Which of the lines below mention the word "computer"? Pull each one out.

....

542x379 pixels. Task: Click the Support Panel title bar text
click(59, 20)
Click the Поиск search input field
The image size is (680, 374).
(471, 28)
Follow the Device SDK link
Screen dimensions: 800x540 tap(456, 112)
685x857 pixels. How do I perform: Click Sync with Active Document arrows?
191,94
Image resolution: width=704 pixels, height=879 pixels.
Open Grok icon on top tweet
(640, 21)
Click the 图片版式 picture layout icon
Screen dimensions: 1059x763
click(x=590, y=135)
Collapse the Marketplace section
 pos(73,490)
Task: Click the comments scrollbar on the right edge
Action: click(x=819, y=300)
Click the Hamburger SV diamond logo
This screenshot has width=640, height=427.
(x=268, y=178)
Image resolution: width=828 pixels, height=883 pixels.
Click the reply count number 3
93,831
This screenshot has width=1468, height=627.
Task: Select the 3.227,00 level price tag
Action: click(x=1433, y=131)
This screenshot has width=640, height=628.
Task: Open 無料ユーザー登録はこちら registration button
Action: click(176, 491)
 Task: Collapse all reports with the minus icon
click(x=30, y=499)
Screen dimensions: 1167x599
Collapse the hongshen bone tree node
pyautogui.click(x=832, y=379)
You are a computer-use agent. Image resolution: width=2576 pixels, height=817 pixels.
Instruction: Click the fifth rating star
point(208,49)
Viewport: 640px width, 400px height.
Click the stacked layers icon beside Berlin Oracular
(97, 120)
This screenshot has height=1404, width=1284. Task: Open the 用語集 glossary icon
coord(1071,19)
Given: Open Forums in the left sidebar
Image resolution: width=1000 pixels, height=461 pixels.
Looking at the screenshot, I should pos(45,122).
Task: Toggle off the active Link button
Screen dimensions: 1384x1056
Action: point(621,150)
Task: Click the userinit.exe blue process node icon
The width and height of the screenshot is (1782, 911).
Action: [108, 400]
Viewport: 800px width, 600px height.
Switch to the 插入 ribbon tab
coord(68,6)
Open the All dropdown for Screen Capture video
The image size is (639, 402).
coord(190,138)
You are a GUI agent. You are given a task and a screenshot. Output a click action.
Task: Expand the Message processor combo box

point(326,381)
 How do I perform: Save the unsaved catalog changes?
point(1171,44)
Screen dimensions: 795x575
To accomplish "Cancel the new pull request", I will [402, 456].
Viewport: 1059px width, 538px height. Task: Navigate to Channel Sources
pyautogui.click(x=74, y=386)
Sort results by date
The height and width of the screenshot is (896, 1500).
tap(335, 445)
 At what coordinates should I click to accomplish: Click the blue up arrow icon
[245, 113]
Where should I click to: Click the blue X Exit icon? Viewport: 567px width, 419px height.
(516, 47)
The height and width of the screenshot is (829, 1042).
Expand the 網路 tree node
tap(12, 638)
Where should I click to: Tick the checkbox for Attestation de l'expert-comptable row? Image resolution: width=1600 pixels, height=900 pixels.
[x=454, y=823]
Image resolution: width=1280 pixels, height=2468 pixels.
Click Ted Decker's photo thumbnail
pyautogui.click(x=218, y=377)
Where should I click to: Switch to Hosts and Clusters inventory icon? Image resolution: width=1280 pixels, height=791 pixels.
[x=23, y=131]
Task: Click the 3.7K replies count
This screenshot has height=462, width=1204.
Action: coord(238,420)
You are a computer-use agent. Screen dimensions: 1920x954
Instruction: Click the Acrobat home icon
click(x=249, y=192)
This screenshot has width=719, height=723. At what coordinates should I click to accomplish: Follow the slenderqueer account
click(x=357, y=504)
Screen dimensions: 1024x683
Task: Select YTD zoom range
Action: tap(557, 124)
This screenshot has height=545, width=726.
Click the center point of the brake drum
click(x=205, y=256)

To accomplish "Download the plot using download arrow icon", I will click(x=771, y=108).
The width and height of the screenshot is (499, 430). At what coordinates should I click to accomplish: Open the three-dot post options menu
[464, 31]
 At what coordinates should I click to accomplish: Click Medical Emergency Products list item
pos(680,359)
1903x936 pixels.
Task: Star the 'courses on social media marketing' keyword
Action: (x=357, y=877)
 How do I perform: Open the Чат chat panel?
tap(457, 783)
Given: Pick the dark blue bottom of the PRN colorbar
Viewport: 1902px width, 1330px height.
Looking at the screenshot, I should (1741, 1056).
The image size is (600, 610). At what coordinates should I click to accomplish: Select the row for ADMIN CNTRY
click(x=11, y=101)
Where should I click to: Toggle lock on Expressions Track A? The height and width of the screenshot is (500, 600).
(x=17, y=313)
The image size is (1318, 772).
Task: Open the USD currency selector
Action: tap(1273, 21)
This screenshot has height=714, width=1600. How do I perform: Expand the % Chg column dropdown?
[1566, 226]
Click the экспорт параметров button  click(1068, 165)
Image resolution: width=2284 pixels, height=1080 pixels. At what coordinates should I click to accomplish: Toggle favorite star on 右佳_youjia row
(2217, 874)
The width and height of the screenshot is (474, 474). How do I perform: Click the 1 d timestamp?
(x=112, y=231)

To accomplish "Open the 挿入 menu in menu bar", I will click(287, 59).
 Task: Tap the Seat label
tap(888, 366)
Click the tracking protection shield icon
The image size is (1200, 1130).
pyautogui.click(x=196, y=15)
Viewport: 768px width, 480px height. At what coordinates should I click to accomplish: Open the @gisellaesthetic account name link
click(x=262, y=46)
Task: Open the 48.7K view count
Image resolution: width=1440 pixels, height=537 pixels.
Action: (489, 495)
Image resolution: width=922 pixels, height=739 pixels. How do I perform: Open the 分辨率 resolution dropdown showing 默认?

....

▸ Task output
You are a computer-use agent. Image resolution: width=2576 pixels, height=817 pixels.
You are a computer-use agent. Screen dimensions: 1920x954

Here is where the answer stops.